For the parents, it can be a tell-tale sign if the child does not want to go to school, especially if they are at primary school. This is called school phobia and in most cases, it originated from achievement-anxiety, but another reason for it can be problems settling into the class. If a child does not want to get up even if they went to bed early or they take a long time getting ready in the morning and are almost late from school, then it is worth keeping an eye on them.
Anxiety often has vegetative symptoms, which can be noticed by the immediate, as well as the more remote environment. If the child gets into a situation that evokes a strong stress reaction in them and that they would like to avoid, then they start sweating, their hands start shaking, they become pale and their heart starts beating fast.
Secondly, genetics and the influence of the environment are also factors that must be taken into consideration. It is important to know that anxiety is heritable. Therefore, if somebody in the family suffered from anxiety, their child will not necessarily be affected, but the chance of vulnerability is there. However, this is affected by personality, by behaviour and by the environment.
If severe anxiety develops, it can easily turn into panic reaction, which is also responsible for further vegetative symptoms, like fainting, sickness, vomiting, etc.
It is also important to mention that anxiety itself can evoke obsessive symptoms both at the level of thought and action. In this case, the young person tries to avoid the situations that evoke this reaction in them or they develop over-cautiousness in the form of controlling certain things, pondering the same thoughts all over again or in the form of redoing certain actions.
Can the detachment from the mother and the adjustment to a new community evoke anxiety in the child?
In this case, we are talking about separational anxiety. It is a natural reaction if the detachment starts when the kids start going to nursery or kindergarten. In these cases, they start crying, they stick to the wall so that they can see their mums. Then they slowly calm down and in favourable conditions, start turning to their friends. It is important for parents to follow the principle of gradual separation and not to have unrealistic expectations towards their children, since it is very hard for them to get used to the fact that the person who was always there next to them is suddenly leaving. They start worrying that their mum leaves and will never come back or that they will have an accident. The strength, length and outcome of the separational anxiety can be influenced by the child-parent bond pattern as well. Those children who have a healthy bond to their mother usually undergo this process in a natural way.
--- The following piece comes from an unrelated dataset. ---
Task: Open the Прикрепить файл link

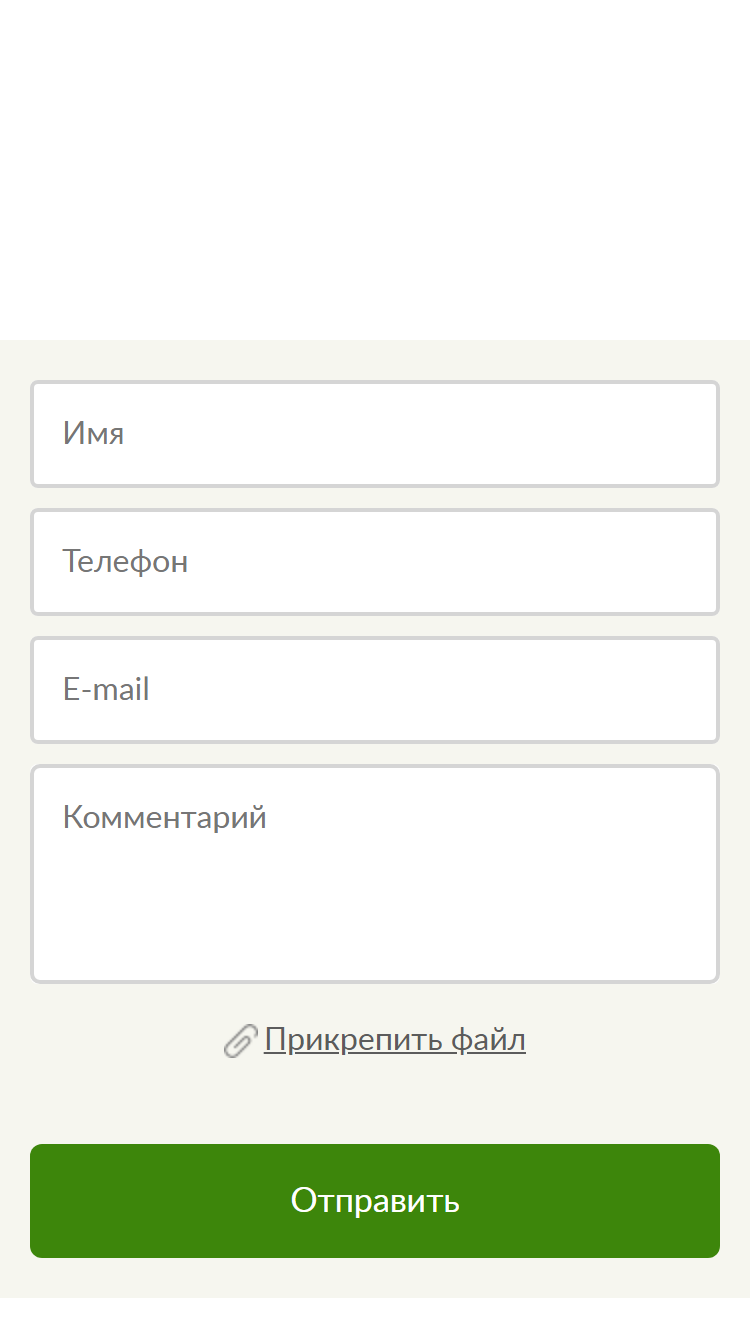Action: tap(395, 1040)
However, if the child is suffering from separational anxiety at the age of 10-11, then it is already something to worry about as at this stage the child should be mature enough to deal with it. In these cases, it must be taken into consideration that in the background, there might be complex problems, e.g. problems in the family, divorce, death, etc.
Can you recommend some techniques that can help relieve the symptoms of anxiety?
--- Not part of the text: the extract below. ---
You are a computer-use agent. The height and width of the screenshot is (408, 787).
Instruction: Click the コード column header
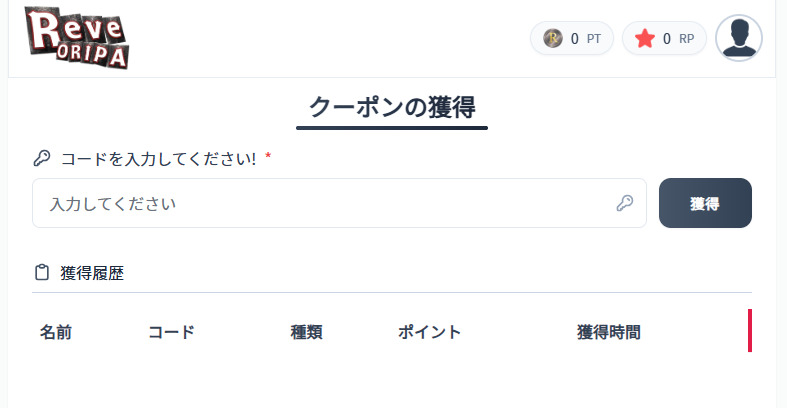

First of all, it is important to know what evokes the strange or changed behaviour of the child. Try to remember what happened to them. There are some life events that can cause temporary anxiety, for example moving houses or starting school.
Secondly, parents must know that as the child's personality keeps changing and as they get older, they have more skills to deal with these situations and their problem-solving strategies improve. They find it easier to deal with problems and take less time to get over them.
If the parents feel that the anxiety of the child or young person is so large-scale that it prevents them from living a healthy life, then they must turn to a specialist. After evaluating the problem, they will decide about the methods. Some frequently-used methods are behavioural therapy, family therapy, game therapy, psychodrama and even relaxation. These are all excellent psychotherapies for relieving and stopping anxiety.